Whatever emotional substance their stories contain are provided by the original trilogy. Filoni points out, “the son saves the father, the father saves the son. That’s the story of Star Wars.”
And it is also the story of The Mandalorian, but the series doesn’t feel like a soft reboot. It feels like a sweeping adventure tale with something universally human to say, with cute moments and funny moments and fanservice moments but, mostly, meaningful moments.
Filoni expands on his understanding of the original trilogy as essentially a story of father-son atonement by noting that Obi-Wan Kenobi functions as Anakin Skywalker’s brother, not his father.
He says as much (“You were my brother!”) in the final scenes of Episode III, and Filoni points out that Anakin is deeply damaged by this lifelong absence.

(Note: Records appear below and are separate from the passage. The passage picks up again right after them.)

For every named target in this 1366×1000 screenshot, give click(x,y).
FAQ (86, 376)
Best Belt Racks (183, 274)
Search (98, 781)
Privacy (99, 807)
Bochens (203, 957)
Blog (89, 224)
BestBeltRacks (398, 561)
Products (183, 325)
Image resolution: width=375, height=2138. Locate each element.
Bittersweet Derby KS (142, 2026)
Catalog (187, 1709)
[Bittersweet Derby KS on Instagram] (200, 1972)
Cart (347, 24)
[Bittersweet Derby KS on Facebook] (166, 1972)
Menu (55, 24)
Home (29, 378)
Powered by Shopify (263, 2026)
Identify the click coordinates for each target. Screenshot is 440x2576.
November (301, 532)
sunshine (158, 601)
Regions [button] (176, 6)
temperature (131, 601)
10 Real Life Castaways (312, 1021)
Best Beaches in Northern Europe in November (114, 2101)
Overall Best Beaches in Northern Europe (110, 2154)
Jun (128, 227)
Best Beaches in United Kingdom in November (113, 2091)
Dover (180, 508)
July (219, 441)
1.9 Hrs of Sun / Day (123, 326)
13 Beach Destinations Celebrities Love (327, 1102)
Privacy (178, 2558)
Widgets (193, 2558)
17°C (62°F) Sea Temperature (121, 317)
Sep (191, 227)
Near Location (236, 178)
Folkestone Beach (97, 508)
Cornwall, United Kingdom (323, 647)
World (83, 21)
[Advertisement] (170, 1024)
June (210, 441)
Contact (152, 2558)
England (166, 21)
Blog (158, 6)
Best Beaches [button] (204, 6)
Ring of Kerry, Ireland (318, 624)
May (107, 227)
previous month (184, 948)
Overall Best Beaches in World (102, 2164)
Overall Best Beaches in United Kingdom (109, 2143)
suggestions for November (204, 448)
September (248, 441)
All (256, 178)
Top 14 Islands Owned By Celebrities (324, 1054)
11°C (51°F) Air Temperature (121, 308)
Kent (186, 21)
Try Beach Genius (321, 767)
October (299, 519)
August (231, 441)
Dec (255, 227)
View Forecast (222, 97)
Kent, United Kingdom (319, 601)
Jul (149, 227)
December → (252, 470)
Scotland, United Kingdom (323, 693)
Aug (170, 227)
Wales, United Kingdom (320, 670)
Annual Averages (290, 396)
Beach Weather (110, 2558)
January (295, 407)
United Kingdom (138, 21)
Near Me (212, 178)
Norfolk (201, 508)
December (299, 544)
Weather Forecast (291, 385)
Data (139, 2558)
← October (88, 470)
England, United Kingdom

And so, in turn, is Mando. Although he has integrated into a family structure as an adopted Mandalorian, the orphaned Mando has shut off emotional connections to other sentient beings, but Baby Yoda captures his softer emotions in a way his other quarry has not.
By going on the run with The Child, Mando abandons all that he has ever known since he himself was orphaned.
In the same way, Luke Skywalker triumphs in Return of the Jedi where he fails in The Empire Strikes Back — he has finally formed a full willingness to sacrifice, but not for himself, or his friends, or power, or even the democratic political system he wants.
I have been thinking about Star Wars for almost three decades, and now it is my job to think about Star Wars, and I have never yet truly grasped what George Lucas meant when he said that “Star Wars is for children.”
It’s… what?
Then explain the arm-chopping and the 55-year-olds at Comic-Con encased entirely in stormtrooper plastic for three solid days.
After Filoni and his co-creators provide their perspective in this episode, I now know what Lucas meant. “This is for the generation that’s coming of age.” This is how we communicate what grounds and joins us as human beings.
And in a world riven by hot social media takes and weapons of mass irony, we do it via a streaming app.
“We don’t just want an action movie,’ Filoni says at one point. “We want something that makes us feel uplifted.”
And we don’t just want something that makes us feel uplifted. We want to experience the ring of ageless truths, of assurance that by the time the credits roll, the good guys are gonna make it.
The Mandalorian is now streaming on Disney Plus.